If regulators create a distasteful rule that could affect your company's livelihood, maybe they'll relent if you remind them how annoying it is to enforce new regulations.
At least that seems to be the general idea behind Standard and Poor's latest appeal to the SEC. The rating agency has asked the SEC to rethink new rules aimed at stifling some of the conflicts of interest at rating agencies. Basically, S&P claims the SEC will be inundated with questions and complaints about the new regs — similar to those received from auditors and their public-company clients lost over how to talk to each other when the auditing rules under Section 404 were first laid out.
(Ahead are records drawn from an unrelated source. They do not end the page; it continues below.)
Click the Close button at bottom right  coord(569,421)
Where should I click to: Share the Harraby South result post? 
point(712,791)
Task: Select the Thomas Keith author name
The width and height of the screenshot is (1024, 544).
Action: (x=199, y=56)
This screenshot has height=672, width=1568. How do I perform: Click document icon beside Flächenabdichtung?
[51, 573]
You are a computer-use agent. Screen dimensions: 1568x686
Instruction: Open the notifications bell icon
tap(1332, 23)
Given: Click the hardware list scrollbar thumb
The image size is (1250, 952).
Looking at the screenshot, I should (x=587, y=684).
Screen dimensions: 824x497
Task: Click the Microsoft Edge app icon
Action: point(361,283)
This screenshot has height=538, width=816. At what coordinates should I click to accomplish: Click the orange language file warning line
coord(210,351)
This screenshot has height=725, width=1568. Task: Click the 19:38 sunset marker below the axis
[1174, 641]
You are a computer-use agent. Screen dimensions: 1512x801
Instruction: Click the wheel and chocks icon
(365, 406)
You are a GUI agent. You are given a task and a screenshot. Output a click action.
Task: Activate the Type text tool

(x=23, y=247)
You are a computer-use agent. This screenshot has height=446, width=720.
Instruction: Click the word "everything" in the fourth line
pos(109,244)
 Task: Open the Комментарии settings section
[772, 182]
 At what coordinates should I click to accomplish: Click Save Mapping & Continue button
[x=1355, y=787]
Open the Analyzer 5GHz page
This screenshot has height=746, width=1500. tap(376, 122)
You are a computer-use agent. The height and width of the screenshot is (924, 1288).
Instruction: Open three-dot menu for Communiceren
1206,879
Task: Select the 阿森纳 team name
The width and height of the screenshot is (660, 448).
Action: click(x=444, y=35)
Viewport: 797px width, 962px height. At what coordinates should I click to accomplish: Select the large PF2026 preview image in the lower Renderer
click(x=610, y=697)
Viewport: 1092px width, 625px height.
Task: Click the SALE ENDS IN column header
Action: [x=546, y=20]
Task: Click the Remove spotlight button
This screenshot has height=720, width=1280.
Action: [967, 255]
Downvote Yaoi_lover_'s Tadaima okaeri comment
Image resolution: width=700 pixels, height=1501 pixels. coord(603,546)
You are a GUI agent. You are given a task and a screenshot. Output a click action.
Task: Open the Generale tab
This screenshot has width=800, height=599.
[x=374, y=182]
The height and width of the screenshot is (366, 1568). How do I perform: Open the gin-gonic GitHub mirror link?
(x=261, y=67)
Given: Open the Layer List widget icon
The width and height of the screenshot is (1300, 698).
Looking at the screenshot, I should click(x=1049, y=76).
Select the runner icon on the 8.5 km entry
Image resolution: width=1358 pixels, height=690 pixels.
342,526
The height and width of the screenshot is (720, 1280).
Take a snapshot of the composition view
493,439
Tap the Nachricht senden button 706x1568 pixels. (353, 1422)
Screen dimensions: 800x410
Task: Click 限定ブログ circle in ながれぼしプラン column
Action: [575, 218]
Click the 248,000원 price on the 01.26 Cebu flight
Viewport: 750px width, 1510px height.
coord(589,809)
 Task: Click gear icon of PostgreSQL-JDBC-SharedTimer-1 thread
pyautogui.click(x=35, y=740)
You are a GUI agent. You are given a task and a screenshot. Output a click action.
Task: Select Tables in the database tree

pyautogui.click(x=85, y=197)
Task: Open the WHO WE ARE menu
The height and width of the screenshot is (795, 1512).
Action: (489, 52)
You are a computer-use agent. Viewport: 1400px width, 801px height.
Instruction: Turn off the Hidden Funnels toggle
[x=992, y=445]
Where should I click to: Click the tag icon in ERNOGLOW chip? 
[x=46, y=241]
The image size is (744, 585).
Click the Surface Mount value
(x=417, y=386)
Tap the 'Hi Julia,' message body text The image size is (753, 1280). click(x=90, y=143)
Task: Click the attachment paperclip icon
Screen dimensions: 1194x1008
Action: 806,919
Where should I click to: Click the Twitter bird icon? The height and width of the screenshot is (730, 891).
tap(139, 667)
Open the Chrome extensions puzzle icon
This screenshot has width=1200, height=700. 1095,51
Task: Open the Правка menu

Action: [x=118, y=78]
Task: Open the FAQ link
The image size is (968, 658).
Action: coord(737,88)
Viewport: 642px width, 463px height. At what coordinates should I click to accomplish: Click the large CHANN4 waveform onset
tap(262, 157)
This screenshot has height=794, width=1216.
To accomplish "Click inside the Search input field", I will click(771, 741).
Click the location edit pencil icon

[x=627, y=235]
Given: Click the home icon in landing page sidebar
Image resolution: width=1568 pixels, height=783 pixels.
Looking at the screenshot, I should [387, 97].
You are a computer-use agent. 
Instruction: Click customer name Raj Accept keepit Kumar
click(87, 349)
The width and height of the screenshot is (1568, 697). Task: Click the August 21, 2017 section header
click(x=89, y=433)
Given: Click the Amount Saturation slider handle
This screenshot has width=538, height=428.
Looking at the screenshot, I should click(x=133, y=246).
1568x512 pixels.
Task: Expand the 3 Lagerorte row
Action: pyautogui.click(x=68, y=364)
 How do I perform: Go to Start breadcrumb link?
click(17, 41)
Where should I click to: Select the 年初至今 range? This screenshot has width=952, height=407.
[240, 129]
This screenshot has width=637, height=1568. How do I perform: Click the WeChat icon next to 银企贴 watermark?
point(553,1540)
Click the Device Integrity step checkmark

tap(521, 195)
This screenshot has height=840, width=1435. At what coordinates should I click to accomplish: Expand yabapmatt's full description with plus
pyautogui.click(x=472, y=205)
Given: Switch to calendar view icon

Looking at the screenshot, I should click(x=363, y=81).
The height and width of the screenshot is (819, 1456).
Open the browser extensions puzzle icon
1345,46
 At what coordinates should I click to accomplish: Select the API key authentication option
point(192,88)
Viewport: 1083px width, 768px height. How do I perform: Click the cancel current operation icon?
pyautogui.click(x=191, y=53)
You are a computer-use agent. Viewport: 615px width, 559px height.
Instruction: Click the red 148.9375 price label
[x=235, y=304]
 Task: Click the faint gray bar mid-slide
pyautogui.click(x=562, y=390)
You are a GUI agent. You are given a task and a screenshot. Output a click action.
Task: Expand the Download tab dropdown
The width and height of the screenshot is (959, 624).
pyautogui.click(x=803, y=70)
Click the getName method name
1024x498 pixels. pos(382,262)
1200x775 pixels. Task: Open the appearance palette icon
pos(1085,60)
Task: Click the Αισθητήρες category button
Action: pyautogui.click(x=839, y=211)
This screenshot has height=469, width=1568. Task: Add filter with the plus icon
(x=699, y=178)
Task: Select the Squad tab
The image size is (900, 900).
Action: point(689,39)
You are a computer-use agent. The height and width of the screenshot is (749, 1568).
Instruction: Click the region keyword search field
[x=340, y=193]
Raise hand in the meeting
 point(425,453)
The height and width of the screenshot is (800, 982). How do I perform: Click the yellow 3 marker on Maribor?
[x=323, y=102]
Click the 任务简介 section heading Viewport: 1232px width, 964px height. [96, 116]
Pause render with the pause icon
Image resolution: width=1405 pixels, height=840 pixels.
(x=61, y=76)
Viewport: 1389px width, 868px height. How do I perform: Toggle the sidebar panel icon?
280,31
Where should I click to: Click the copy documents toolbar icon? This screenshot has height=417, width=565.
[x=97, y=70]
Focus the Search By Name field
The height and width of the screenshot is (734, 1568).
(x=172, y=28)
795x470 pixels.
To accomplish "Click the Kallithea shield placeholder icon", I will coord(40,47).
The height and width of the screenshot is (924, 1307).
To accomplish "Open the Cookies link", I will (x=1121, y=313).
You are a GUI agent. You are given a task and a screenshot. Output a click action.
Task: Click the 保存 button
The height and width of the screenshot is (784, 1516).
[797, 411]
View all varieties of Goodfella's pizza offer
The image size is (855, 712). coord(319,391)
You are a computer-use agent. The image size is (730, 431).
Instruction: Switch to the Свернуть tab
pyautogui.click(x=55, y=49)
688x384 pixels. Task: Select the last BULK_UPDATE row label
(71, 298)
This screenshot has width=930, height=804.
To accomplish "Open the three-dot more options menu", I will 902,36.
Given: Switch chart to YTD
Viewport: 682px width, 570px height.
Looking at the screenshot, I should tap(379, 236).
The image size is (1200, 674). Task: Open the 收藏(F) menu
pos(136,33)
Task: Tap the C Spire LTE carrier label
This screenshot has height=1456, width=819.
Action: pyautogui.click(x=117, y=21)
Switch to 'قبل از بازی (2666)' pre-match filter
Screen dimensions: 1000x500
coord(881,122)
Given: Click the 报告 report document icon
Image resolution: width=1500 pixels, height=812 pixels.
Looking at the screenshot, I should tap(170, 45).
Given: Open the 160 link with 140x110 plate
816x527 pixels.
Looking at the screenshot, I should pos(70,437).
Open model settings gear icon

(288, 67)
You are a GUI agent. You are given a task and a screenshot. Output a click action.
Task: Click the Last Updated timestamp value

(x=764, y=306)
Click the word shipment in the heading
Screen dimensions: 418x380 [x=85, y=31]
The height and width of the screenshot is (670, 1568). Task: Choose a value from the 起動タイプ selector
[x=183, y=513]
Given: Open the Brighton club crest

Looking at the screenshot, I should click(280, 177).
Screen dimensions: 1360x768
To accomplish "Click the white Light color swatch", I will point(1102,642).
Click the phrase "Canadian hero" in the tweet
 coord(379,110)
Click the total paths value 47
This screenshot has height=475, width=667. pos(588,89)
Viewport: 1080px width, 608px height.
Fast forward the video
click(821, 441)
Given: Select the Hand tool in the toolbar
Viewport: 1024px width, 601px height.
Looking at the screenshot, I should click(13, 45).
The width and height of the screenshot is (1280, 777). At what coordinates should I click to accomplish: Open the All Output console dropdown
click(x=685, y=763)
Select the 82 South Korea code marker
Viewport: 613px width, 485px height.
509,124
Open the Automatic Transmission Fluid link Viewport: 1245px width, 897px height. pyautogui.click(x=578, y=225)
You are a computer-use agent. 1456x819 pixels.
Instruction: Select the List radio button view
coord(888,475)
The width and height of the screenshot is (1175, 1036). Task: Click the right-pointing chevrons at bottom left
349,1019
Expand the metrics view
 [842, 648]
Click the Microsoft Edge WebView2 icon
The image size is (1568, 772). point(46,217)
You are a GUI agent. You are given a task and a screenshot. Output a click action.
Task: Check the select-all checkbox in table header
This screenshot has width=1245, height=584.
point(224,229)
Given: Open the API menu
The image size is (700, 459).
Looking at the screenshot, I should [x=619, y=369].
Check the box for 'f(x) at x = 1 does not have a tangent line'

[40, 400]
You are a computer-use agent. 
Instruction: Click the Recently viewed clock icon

As we reported yesterday, the agencies have defended their reputations over the past year by insisting they're nothing like the audit firms — and could not have been expected to fully know that the underlying subprime-mortgage securities in structured financial products they rated were falling apart.
In an effort to prevent over-inflated ratings, the SEC has proposed prohibiting the raters' analysts from making recommendations to issuers of securities that they will later rate. S&P claims this rule could scare analysts and issuers into "not speaking at all." And besides, doesn't the SEC remember how "hard" the staff worked to clear up similar fears that occurred between auditors and public companies after 404 was issued?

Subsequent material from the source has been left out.